Seit es Computerspiele gibt, lassen sich religiöse Elemente in ihnen finden. Denn die Welt der Religionen bietet eine Fülle an Geschichten, Figuren und Konflikten, die sich bestens eignen für Unterhaltungsmedien. Doch vor allem in der unabhängigen Entwicklerszene geht der Trend in Videospielen zunehmend zu ernsten Themen.

Von Benedikt Schulz | 31.01.2018
    Screenshot aus "Fight of Gods" - Jesus und Buddha prügeln sich
    In "Fight of Gods" prügeln sich die Götter (PQube / Fight of Gods)

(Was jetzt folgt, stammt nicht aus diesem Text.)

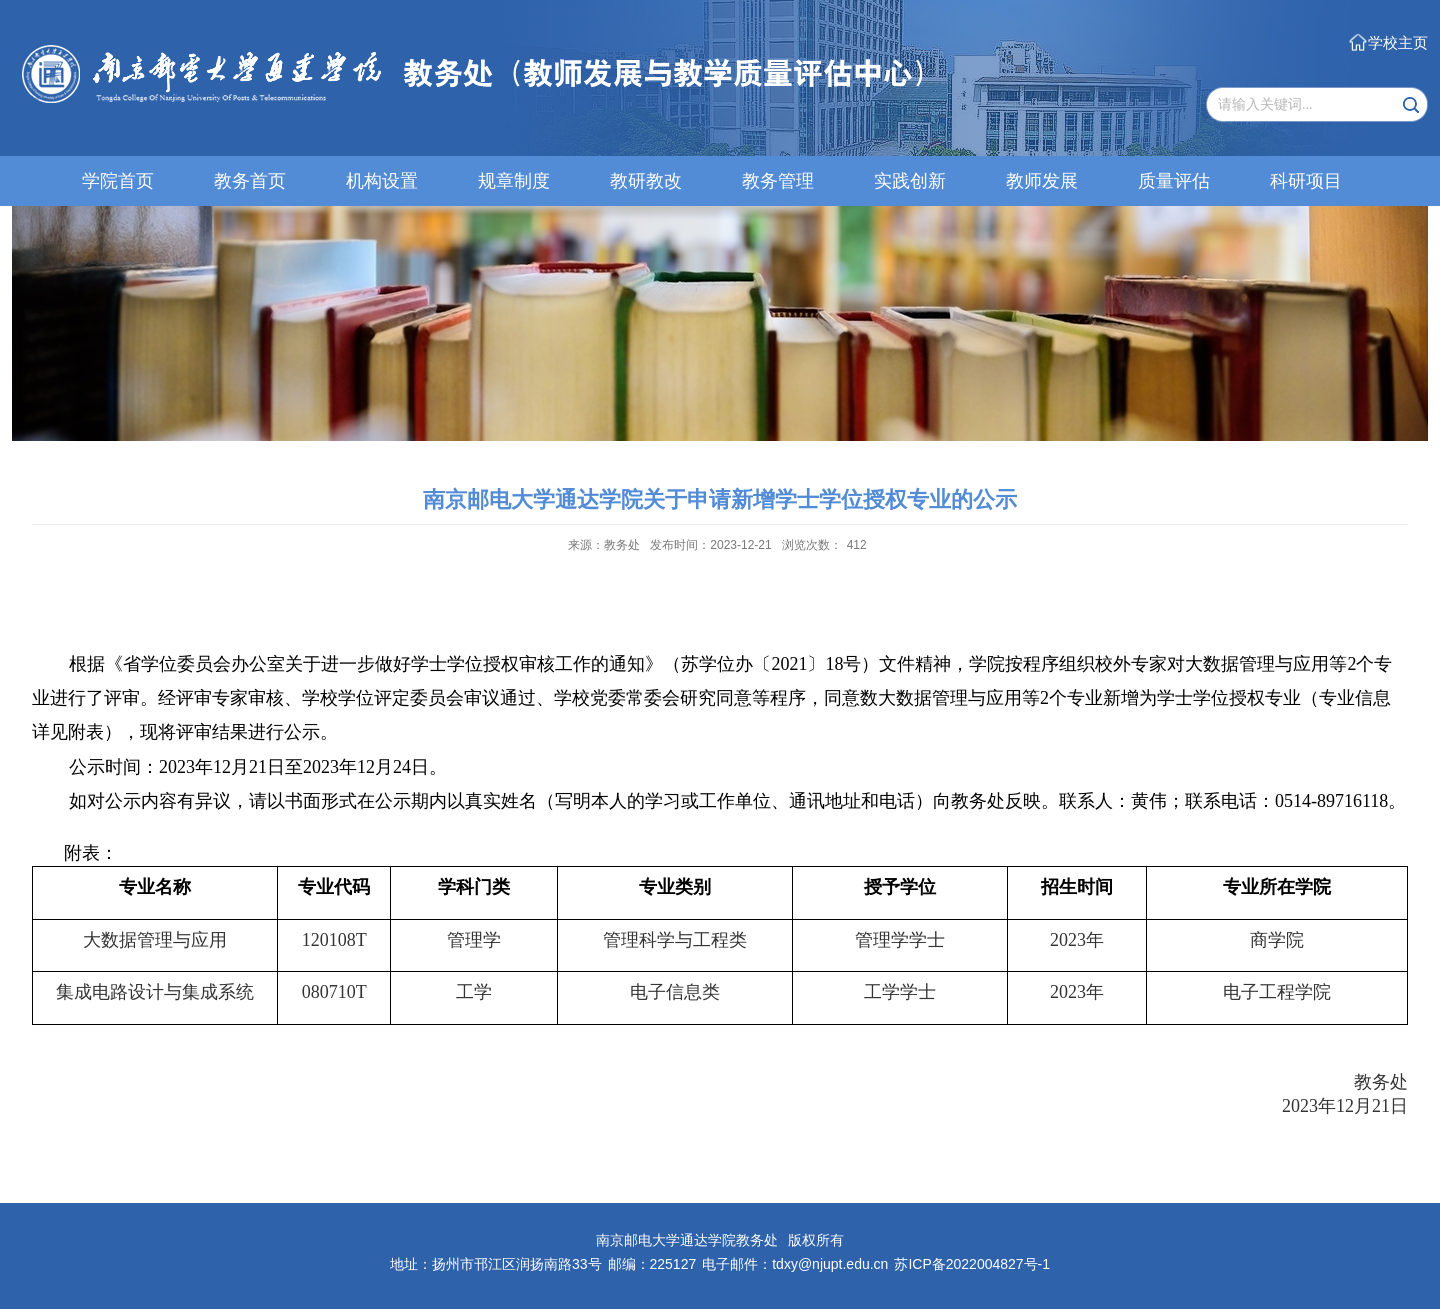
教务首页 (250, 181)
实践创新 (910, 181)
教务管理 (778, 181)
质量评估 (1174, 181)
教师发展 (1042, 181)
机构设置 (382, 181)
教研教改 (646, 181)
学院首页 (118, 181)
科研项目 (1306, 181)
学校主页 (1398, 42)
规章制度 (514, 181)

    Martialische Musik - Schrift wird eingeblendet: Die Götter sind im Krieg. Auf dem Bildschirm. Buddha kämpft: gegen Zeus, dann gegen Anubis und gegen Moses. Dann geht eine Sonne auf über dem Hügel Golgota - ein muskulöser Jesus reißt sich vom Kreuz und prügelt auf Buddha ein. Und man liest: "Er ist zurück und er ist kreuzwütend."
    Der Trailer zum Videospiel "Fight of Gods" - Kampf der Götter - stimmt ein auf ein bizarres Prügelspiel. Es versetzt die Spieler in die Rolle von Zeus oder Anubis, Odin oder eben auch Jesus. Und lässt diese dann gegeneinander antreten. Jeder von ihnen mit besonderen Fähigkeiten: Moses etwa, wenn auch streng genommen kein Gott, kann seinen Gegner verletzen, indem er die Steintafeln mit den zehn Geboten anruft. Christian Schiffer sagt:
    "Spiele haben ja so diese Fähigkeit, einen andere Rollen ausprobieren zu lassen, warum nicht die Rolle eines Gottes, mit all den Vorteilen und Nachteilen, die das mit sich bringen kann?"
    "Spielmechanisch kommt Religion wirklich dauernd vor"
    Der Spieler wird Gott - und das Spiel erklärt, wozu Religion gut sei.
    "Religion beeinflusst Ihr Imperium auf vielerlei Arten, aber ihr wesentlicher Nutzen besteht darin, dass sie Ihr Volk glücklich macht. Glückliche Bürger sind produktiver."
    Oliver Steffen sagt:
    "Und wenn man jetzt Religion aus dieser Sicht betrachtet, dann hat man es natürlich nicht mit einer religiösen Sicht auf Religion zu tun, sondern mit einer distanzierten, soziologischen und tendenziell eben auch religionskritischen Sicht."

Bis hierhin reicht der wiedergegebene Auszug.